By Neil MacDonald and Michael Gartenberg, Gartner Analysts
Judge Jackson's rejection of Microsoft's request to hold further hearings and his statement that he will proceed to consider behavioral remedies in the antitrust case is not surprising.
We believe that even Microsoft was not surprised by the judge's decision not to dismiss the case or, more recently, approve Microsoft's request for more arguments. As we?ve said before, we expect the judge to go through the full remedy cycle of the trial and to explore all of the various proposals, including the remedy to break up Microsoft. The judge will likely rule to break up Microsoft in some manner--today, he asked the Department of Justice to submit a revised remedy proposal to the court by Friday. After this, Microsoft will appeal.
However, what's interesting is why Microsoft asked for things that it likely knew the judge would reject. We believe this is all part of Microsoft's legal strategy to attempt to position the judge's ruling as unreasonable and to leverage that contention in its imminent appeal, arguing, in part, that it was not given ample time to respond to the government's proposal.

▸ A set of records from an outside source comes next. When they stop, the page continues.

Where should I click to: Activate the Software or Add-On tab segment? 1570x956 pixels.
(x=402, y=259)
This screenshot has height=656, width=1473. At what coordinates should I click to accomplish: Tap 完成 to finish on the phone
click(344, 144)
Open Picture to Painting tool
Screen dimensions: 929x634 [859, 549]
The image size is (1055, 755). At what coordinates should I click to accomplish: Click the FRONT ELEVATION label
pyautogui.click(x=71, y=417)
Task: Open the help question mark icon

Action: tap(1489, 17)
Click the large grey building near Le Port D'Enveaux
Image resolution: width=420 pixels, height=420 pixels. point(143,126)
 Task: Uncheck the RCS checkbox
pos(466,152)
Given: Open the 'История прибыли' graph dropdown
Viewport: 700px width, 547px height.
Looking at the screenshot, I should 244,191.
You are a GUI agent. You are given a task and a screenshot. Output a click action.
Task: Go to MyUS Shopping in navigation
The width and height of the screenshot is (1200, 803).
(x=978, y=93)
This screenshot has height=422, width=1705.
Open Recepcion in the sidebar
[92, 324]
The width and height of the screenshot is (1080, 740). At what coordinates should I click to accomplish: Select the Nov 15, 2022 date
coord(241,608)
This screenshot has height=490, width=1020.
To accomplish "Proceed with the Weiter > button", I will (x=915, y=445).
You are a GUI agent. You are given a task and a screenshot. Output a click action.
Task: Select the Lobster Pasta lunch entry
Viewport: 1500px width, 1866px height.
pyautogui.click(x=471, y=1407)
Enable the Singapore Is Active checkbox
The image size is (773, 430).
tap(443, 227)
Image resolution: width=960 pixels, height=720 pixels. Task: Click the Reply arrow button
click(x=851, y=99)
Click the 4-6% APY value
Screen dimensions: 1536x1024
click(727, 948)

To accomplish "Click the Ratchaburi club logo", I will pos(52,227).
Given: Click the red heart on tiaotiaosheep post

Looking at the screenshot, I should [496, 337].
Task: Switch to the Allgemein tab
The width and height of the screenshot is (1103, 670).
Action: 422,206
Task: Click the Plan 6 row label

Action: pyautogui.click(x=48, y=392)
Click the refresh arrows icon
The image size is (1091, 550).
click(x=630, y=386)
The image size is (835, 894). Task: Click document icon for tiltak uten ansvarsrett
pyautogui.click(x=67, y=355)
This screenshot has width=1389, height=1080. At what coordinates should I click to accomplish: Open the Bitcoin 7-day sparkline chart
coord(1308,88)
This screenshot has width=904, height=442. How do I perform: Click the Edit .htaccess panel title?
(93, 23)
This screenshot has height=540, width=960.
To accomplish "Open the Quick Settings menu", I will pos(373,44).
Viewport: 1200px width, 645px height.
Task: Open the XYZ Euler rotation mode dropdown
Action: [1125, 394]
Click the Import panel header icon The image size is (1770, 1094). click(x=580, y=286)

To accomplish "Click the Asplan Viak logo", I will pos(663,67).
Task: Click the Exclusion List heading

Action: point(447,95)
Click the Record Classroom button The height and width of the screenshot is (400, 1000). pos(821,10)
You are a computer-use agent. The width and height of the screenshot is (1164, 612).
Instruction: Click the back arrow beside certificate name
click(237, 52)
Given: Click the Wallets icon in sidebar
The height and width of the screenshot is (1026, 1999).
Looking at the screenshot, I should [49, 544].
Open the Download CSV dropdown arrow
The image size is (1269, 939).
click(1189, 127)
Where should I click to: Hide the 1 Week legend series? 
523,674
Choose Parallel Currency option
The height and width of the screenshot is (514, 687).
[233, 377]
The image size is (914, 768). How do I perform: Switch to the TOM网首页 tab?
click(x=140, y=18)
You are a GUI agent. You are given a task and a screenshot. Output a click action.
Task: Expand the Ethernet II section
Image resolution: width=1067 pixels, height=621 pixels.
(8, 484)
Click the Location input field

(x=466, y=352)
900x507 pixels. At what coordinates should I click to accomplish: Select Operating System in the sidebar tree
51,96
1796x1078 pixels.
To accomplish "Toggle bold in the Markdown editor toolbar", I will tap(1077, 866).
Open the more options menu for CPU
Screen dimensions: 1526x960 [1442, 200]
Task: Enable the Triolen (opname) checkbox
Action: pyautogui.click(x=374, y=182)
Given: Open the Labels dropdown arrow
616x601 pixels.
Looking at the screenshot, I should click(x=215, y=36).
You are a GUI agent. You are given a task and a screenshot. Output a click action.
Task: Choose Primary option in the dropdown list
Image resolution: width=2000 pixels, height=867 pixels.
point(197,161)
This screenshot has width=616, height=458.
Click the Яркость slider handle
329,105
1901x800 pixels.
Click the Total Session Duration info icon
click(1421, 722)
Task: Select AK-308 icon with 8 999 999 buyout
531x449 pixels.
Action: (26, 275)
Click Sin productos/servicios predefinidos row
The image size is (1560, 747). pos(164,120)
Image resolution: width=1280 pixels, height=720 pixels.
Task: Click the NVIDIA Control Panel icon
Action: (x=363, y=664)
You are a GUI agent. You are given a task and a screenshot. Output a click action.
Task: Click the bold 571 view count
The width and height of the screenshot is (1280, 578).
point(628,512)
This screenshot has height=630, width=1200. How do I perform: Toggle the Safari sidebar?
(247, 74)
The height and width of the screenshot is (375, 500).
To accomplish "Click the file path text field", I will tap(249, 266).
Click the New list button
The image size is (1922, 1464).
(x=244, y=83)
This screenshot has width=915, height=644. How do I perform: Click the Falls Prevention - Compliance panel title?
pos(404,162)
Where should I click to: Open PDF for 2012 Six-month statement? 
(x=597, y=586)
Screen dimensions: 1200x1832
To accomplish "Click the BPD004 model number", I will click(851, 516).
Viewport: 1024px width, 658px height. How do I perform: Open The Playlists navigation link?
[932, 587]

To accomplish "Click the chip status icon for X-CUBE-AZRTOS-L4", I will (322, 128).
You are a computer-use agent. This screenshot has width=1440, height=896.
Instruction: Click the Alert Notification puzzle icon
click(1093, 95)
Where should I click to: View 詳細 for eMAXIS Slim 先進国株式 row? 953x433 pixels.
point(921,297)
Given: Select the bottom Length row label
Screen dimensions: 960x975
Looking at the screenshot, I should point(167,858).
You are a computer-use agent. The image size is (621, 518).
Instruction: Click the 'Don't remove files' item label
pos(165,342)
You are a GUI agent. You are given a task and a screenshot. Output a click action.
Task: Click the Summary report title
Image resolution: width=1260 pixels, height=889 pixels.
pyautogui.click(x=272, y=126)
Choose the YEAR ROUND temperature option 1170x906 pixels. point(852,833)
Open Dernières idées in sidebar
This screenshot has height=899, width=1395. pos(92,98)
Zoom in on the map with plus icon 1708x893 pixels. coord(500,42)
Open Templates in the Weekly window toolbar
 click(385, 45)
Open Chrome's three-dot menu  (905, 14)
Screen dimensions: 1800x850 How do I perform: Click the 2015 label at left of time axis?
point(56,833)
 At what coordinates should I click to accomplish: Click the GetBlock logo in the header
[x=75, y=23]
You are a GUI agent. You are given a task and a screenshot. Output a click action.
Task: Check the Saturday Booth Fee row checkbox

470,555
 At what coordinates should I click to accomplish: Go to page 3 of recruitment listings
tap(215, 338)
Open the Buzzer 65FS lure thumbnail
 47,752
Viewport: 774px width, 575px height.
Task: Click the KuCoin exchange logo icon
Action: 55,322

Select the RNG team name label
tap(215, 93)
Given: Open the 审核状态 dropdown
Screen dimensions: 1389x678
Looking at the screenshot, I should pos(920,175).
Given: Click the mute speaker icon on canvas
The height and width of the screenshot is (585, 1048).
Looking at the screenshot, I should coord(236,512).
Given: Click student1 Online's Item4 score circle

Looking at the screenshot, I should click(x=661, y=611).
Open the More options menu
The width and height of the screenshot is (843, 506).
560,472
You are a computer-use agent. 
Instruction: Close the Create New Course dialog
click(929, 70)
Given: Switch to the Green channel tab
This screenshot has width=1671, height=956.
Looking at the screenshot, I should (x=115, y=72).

While this event represents another loss for Microsoft, we believe the company will maintain its strategic direction, and that it will be business as usual until an absolute final ruling is rendered. While appealing the current and future rulings, Microsoft's most significant challenge will be to motivate employees to focus on business and de-emphasize the trial as much as possible.
It is important that Microsoft stays focused on employee morale and retention, product quality, service delivery and product strategy and not let the trial events serve as a distraction. Any immediate impact on users of Microsoft products will likely be slight, if at all.